22. Appendix: Mathematics for Deep Learning

Brent Werness (Amazon), Rachel Hu (Amazon), and authors of this book

One of the wonderful parts of modern deep learning is the fact that much of it can be understood and used without a full understanding of the mathematics below it. This is a sign that the field is maturing. Just as most software developers no longer need to worry about the theory of computable functions, neither should deep learning practitioners need to worry about the theoretical foundations of maximum likelihood learning.

But, we are not quite there yet.

In practice, you will sometimes need to understand how architectural choices influence gradient flow, or the implicit assumptions you make by training with a certain loss function. You might need to know what in the world entropy measures, and how it can help you understand exactly what bits-per-character means in your model. These all require deeper mathematical understanding.

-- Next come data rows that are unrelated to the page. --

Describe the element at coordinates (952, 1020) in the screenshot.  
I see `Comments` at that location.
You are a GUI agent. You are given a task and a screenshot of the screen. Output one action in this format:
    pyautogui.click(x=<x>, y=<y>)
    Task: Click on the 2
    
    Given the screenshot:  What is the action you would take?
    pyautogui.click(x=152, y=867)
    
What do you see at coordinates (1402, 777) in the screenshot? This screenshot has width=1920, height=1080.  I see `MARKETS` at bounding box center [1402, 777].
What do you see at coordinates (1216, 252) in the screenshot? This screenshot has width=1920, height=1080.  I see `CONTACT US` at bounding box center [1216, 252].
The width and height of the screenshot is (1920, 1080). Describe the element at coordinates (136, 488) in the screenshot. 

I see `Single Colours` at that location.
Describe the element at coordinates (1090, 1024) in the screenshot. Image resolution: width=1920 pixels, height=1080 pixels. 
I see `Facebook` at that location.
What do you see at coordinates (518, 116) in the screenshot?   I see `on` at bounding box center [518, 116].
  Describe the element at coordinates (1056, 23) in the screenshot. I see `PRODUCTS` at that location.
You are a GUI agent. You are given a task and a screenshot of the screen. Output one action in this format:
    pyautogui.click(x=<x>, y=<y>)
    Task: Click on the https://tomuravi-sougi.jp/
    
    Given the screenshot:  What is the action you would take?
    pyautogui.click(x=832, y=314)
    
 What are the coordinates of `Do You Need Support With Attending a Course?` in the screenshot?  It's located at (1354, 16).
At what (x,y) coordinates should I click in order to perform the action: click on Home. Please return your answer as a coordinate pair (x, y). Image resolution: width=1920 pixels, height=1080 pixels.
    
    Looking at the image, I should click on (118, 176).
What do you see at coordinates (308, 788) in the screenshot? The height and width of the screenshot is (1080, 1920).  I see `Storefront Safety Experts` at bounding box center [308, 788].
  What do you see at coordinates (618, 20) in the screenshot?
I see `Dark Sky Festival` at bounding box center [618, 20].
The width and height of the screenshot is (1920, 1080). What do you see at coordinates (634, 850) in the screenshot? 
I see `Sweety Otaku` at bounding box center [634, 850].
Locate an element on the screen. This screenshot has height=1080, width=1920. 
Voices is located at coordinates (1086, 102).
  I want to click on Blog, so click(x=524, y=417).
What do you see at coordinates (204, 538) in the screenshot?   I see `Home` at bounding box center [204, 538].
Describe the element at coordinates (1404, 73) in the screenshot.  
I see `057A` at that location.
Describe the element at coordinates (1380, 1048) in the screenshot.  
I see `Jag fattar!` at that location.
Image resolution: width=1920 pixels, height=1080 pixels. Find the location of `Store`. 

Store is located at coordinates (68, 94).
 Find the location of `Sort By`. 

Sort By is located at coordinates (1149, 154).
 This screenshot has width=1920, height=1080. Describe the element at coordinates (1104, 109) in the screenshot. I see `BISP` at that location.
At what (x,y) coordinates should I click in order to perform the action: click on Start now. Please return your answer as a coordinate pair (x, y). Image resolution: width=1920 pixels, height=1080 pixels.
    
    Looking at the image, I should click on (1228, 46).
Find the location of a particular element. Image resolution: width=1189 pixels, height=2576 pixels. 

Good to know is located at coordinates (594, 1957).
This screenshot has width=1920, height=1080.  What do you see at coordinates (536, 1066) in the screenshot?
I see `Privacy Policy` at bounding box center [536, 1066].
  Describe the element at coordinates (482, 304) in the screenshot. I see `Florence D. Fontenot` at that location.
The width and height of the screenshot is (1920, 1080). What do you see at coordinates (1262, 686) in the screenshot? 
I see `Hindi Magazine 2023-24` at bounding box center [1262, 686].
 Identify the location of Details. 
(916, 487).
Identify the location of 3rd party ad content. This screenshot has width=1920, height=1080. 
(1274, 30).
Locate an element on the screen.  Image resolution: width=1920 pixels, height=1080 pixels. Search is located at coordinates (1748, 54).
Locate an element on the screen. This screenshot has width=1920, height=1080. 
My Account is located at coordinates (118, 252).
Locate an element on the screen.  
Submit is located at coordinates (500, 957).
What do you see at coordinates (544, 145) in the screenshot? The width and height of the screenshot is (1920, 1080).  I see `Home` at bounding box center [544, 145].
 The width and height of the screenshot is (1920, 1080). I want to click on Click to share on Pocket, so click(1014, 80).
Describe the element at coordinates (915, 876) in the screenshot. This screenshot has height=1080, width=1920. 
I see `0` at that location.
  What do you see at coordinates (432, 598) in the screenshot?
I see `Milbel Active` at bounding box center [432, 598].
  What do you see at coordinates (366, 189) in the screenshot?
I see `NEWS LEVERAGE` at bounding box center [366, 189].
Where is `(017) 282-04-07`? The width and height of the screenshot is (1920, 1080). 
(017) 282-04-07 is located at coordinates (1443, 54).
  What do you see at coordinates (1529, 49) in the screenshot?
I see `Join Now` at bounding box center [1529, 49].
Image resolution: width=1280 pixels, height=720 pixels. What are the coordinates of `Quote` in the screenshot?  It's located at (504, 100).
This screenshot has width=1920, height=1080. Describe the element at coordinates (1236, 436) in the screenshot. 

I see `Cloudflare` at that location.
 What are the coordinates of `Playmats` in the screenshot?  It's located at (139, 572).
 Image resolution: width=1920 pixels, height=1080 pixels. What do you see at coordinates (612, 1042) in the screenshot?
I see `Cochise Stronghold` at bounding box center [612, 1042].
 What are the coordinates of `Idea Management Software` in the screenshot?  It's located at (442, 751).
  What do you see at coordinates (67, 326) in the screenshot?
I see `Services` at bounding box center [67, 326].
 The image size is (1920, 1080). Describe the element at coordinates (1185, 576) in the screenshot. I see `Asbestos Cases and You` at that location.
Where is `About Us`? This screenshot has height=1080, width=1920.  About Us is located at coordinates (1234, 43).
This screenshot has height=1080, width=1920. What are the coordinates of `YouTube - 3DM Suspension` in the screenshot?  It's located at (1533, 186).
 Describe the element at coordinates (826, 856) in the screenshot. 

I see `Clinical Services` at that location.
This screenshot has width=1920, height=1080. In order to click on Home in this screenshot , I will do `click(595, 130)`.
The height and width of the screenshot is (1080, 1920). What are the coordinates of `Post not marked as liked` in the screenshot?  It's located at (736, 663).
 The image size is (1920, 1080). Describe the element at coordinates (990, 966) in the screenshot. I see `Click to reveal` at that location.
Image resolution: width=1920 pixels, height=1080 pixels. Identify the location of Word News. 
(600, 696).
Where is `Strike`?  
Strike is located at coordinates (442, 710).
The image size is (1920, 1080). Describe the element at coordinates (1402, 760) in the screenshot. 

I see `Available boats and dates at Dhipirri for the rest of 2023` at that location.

This appendix aims to provide you the mathematical background you need to understand the core theory of modern deep learning, but it is not exhaustive. We will begin with examining linear algebra in greater depth. We develop a geometric understanding of all the common linear algebraic objects and operations that will enable us to visualize the effects of various transformations on our data. A key element is the development of the basics of eigen-decompositions.

We next develop the theory of differential calculus to the point that we can fully understand why the gradient is the direction of steepest descent, and why back-propagation takes the form it does. Integral calculus is then discussed to the degree needed to support our next topic, probability theory.

Problems encountered in practice frequently are not certain, and thus we need a language to speak about uncertain things. We review the theory of random variables and the most commonly encountered distributions so we may discuss models probabilistically. This provides the foundation for the naive Bayes classifier, a probabilistic classification technique.

Closely related to probability theory is the study of statistics. While statistics is far too large a field to do justice in a short section, we will introduce fundamental concepts that all machine learning practitioners should be aware of, in particular: evaluating and comparing estimators, conducting hypothesis tests, and constructing confidence intervals.

Last, we turn to the topic of information theory, which is the mathematical study of information storage and transmission. This provides the core language by which we may discuss quantitatively how much information a model holds on a domain of discourse.

Taken together, these form the core of the mathematical concepts needed to begin down the path towards a deep understanding of deep learning.